Dr. Duane Dunn, SCCC/ATS president, presented information on the administrative review of programs. With increasing budget restraints over the next few years, the college will review all programs and departments to determine efficiencies and effectiveness. The board was asked for their input as to what criteria they would like the administration to consider in addition to enrollment, placement of students, minimum numbers in classes and graduation rates.
The board approved a revision of the Criminal Justice program to emphasize Community Corrections rather than institutional corrections, which is designed more for prison systems. The program revision emphasizes probation, parole and jail positions and is a change recommended through the state curriculum alignment process.
The board approved the purchase of a VRSIM SimSpray System from Aidex Corporation in the amount of $27,500, which will give students the opportunity to work with simulation equipment to improve refinish and industrial spray operations in Auto Body Collision Repair. Janese Thatcher, dean of career and technical education, said the equipment could be used for individual student training or as a demonstration to the class. Not only can the simulator improve technical skills but critical thinking skills as well. The simulation system reduces the use of fluids, paints, and cleaners while allowing the students to work in spray and finish techniques, including paint patterns, flow rates, and finish appearance.
Funding for the simulator is through a Carl Perkins Reserve Fund Grant.
Cynthia Rapp, dean of academic affairs, provided the board with an update on citizenship classes, which have always been funded through Adult Basic Education grant dollars. Since funding regulations have changed, the college’s Business & Industry office is continuing to provide citizenship classes and meet the need of local residents. Elva Morales, who has been teaching citizenship classes for many years, continues to teach the classes at the Colvin Adult Learning Center.
With a possible drop in enrollment this semester on campus, Dunn told the board that the college needs to remind its own staff as to the importance of its online classes through eduKan. For those students who may be working and unable to come to class, eduKan is a great alternative to taking college courses and still brings in credit hours to the campus. In addition, when a student is forced to drop classes due to personal reasons, they need to be reminded of the opportunity to take online classes.

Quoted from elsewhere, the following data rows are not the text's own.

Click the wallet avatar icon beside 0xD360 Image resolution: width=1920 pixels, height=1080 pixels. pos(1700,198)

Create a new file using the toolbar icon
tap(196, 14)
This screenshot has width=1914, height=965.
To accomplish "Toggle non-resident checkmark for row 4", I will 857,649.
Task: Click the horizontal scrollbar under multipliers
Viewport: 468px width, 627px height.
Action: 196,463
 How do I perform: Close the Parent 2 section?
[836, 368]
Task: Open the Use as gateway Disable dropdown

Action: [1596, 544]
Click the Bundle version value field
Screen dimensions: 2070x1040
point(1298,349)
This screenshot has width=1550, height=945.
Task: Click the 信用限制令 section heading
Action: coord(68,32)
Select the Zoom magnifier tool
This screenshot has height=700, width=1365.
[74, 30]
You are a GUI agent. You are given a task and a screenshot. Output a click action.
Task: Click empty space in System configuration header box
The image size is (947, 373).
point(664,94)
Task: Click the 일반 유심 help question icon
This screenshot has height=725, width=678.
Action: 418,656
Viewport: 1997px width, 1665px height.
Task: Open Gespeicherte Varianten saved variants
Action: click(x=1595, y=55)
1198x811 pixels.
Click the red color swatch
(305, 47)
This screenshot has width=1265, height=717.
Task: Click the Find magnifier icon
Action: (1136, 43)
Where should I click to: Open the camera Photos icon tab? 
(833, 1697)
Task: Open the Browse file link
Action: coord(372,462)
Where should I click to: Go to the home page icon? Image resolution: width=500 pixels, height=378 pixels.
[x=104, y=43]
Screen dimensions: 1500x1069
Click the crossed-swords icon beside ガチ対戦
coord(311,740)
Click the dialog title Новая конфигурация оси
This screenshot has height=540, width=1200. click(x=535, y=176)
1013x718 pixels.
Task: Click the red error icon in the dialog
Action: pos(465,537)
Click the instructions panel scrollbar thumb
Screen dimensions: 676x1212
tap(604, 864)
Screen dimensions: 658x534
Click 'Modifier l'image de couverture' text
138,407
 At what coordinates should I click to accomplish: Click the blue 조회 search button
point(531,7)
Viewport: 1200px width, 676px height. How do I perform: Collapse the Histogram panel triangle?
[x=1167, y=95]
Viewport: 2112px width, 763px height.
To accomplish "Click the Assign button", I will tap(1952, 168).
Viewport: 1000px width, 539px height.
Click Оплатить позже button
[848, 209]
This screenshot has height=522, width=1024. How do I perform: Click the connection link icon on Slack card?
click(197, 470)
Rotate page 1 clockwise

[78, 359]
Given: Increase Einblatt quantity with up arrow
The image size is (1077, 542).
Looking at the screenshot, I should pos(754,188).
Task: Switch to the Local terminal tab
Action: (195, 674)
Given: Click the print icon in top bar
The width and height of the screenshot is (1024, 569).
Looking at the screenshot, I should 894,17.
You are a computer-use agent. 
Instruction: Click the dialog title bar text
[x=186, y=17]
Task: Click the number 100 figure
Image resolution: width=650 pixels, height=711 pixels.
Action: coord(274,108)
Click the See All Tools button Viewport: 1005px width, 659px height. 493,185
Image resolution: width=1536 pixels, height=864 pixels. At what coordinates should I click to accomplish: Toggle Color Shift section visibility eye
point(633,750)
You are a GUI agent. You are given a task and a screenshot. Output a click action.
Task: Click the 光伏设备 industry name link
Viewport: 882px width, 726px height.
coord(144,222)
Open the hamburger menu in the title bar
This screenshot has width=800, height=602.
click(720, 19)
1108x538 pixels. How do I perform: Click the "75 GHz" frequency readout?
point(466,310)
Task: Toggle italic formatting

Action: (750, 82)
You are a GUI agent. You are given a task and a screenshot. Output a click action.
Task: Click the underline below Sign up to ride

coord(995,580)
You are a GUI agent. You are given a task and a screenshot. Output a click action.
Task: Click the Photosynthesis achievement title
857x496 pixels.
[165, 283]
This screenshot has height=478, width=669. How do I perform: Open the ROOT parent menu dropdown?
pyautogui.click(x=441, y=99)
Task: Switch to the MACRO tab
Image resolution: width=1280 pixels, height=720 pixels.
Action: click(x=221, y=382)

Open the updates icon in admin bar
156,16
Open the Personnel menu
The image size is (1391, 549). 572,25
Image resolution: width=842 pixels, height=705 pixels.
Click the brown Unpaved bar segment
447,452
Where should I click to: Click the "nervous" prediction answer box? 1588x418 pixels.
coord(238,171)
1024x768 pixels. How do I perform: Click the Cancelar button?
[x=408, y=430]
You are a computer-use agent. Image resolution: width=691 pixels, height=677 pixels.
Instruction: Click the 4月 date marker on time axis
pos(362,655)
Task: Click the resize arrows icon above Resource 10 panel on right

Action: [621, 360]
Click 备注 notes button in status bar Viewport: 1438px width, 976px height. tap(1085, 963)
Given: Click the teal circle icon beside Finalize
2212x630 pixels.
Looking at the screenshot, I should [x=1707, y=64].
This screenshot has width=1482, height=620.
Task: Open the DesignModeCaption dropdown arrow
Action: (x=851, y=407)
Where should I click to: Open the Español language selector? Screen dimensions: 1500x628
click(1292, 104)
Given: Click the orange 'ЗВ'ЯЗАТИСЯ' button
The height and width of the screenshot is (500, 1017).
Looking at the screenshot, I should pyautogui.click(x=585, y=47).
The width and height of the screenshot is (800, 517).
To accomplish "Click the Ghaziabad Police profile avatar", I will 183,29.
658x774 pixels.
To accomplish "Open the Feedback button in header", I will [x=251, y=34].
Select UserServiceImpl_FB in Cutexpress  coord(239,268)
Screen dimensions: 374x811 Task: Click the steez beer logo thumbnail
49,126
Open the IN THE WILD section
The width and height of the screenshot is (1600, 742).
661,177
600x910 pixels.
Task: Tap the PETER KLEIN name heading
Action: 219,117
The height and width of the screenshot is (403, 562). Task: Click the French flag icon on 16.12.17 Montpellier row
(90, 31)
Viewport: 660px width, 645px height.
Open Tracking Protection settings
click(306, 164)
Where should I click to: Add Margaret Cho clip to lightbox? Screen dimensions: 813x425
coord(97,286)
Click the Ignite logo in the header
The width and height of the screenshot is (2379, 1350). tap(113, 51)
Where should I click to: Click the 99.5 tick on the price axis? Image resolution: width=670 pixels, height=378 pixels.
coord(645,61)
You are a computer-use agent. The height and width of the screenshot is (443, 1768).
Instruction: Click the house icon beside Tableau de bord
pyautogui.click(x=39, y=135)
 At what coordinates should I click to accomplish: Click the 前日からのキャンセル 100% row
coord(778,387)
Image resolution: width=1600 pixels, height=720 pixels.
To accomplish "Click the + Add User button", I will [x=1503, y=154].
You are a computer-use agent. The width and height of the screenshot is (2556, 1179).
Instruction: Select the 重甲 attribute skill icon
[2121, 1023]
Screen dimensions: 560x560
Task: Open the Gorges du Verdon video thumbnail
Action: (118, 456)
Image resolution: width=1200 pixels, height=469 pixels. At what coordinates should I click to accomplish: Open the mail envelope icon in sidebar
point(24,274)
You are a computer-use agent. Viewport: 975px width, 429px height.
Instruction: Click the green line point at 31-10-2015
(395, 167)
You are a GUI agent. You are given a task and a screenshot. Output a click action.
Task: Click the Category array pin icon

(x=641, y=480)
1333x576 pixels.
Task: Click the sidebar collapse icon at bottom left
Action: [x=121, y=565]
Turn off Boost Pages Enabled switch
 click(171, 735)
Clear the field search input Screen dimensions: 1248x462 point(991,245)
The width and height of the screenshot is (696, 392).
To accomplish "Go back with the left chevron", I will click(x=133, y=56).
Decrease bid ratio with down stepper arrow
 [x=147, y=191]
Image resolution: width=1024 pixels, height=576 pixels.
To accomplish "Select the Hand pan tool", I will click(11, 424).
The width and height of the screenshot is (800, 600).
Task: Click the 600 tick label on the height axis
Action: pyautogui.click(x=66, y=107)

EduKan enrollment is expected to rise 20 percent this fall.
In other action, the board
1. Hired Ryan Grubbs as a new transportation instructor and George Cody Pickering as the new Automotive Business Management instructor;
2. Approved deleting Policy 105 regarding an articulation agreement between the college and Southwest Kansas Technical School as the policy is no longer needed as a result of implementing the merger of SWKTS and SCCC;
3. Approved changes to board policy 106 regarding Public Records, designating Dennis Sander as the freedom of information officer for SCCC/ATS;
4. Approved changes to the Institutional Integrity policy 112 to include the full college name; and
5. Approved changes to Board Policy 202 regarding a change in Kansas Statutes allowing the college to own property outside of Seward County and the seven-county area.
The SCCC/ATS Foundation Party Auction is Saturday, Sept. 21. Tickets, which are $30, are available by calling 620-417-1131. The auction supports student scholarships and incudes both a live and silent auction, food and drink and other activities.
The next board meeting is Monday, Oct. 7 in the board room.